TASK DIRECTIONS - Using the records below, find every line that includes "computer" and copy it.

(Source records)
★ ★ ★

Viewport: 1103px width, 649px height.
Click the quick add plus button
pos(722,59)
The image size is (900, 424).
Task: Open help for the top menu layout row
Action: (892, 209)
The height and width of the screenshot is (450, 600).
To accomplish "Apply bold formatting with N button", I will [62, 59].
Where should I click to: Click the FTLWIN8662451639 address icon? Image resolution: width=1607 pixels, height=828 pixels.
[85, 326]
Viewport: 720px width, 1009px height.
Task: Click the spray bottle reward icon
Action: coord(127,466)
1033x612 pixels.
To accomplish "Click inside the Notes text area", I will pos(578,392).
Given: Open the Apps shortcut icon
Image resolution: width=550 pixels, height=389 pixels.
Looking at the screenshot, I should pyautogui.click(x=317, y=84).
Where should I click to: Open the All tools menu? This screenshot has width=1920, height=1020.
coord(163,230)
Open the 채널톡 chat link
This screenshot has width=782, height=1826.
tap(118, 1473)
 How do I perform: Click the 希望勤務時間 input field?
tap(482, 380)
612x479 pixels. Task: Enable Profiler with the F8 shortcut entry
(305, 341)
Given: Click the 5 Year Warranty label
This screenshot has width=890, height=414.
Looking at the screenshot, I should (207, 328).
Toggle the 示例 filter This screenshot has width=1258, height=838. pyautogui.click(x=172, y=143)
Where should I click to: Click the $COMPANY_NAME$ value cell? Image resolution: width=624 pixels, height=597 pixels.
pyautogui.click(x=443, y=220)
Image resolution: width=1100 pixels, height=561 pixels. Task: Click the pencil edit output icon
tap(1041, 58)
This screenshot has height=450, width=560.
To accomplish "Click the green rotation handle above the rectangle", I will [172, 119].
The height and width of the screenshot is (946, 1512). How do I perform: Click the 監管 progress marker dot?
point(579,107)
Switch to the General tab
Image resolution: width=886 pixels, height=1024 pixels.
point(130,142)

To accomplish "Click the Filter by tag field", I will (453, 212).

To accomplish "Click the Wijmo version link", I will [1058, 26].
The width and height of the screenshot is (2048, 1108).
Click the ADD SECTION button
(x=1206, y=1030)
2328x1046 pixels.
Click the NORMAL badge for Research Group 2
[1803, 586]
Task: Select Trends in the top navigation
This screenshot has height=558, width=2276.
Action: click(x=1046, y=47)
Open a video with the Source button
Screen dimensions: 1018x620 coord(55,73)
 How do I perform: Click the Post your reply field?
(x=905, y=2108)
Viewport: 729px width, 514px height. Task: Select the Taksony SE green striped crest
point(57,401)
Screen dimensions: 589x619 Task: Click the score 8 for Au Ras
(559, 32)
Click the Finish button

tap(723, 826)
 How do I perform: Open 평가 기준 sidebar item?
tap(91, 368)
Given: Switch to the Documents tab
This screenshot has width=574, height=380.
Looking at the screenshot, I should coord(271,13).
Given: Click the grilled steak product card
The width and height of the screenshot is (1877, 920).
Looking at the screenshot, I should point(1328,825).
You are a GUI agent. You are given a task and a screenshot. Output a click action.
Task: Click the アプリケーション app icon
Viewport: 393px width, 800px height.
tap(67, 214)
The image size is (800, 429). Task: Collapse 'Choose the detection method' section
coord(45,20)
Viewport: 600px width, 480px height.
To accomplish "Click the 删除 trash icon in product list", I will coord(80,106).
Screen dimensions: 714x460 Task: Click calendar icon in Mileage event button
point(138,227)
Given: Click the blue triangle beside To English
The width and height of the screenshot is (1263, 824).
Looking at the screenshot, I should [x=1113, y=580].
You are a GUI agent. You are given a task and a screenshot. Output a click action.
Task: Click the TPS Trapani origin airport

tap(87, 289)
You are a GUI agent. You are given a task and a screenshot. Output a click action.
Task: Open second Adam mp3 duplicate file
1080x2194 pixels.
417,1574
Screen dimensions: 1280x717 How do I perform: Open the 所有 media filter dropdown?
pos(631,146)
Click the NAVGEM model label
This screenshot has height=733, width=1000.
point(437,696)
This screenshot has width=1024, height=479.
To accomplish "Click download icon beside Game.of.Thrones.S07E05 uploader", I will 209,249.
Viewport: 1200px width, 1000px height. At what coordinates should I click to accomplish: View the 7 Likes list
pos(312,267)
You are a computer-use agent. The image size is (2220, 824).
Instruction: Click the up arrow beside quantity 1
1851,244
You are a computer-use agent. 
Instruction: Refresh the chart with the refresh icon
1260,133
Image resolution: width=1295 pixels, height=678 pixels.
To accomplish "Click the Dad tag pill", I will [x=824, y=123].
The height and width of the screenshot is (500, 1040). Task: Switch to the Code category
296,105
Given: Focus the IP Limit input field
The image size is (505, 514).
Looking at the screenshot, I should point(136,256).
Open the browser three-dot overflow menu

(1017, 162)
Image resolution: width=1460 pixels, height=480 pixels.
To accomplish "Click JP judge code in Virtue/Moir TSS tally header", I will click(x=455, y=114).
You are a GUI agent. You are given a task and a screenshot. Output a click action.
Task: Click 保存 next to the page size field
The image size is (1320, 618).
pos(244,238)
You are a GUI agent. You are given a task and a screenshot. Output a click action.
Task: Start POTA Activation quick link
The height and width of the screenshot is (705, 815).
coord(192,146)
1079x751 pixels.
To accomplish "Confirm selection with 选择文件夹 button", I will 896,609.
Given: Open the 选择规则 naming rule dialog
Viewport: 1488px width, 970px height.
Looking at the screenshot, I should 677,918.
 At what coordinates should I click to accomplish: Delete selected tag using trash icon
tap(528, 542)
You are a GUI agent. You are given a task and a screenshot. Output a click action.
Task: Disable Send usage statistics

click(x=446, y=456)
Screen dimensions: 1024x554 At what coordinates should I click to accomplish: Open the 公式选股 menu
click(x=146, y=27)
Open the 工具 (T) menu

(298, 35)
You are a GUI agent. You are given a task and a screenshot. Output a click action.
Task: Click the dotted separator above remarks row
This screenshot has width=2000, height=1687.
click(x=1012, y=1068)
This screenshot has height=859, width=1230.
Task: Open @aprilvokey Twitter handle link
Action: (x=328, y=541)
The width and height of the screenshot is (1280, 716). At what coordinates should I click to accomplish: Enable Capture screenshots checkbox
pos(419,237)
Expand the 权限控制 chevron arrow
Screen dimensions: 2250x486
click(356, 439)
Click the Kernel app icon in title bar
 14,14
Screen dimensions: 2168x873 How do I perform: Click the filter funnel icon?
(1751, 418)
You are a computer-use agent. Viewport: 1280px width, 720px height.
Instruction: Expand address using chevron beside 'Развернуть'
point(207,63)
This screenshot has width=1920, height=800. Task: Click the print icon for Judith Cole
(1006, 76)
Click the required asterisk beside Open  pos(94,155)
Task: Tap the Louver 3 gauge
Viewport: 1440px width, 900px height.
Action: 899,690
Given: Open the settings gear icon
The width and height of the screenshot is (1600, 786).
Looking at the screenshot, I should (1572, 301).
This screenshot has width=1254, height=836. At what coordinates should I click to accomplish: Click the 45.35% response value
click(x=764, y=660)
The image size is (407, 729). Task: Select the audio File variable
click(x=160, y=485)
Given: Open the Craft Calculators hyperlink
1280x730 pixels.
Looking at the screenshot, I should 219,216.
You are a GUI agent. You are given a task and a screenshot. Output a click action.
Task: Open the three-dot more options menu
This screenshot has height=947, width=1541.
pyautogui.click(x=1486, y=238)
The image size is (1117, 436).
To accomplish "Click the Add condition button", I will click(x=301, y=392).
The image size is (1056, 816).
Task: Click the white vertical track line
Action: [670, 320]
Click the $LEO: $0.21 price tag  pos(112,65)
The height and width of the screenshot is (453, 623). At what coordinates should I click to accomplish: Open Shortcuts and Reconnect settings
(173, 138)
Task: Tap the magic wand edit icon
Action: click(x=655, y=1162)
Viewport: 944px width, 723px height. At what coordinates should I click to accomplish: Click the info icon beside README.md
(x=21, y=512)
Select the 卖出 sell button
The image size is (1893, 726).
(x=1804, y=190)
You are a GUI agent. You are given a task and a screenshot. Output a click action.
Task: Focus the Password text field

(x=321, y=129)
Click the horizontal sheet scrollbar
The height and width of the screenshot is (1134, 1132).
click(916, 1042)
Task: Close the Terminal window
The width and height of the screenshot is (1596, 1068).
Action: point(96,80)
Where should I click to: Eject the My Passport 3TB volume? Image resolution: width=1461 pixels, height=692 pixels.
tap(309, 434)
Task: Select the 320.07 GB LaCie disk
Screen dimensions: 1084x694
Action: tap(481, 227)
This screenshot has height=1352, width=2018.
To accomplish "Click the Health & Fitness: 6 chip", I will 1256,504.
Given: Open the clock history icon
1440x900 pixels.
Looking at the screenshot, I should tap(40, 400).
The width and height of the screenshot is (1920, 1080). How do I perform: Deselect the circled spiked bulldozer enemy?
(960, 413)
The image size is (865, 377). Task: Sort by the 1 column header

★ ★ ★

TASK OUTPUT -
You are a computer-use agent. The image size is (2220, 824).
You are a computer-use agent. 
You are a computer-use agent. Viewport: 1280px width, 720px height.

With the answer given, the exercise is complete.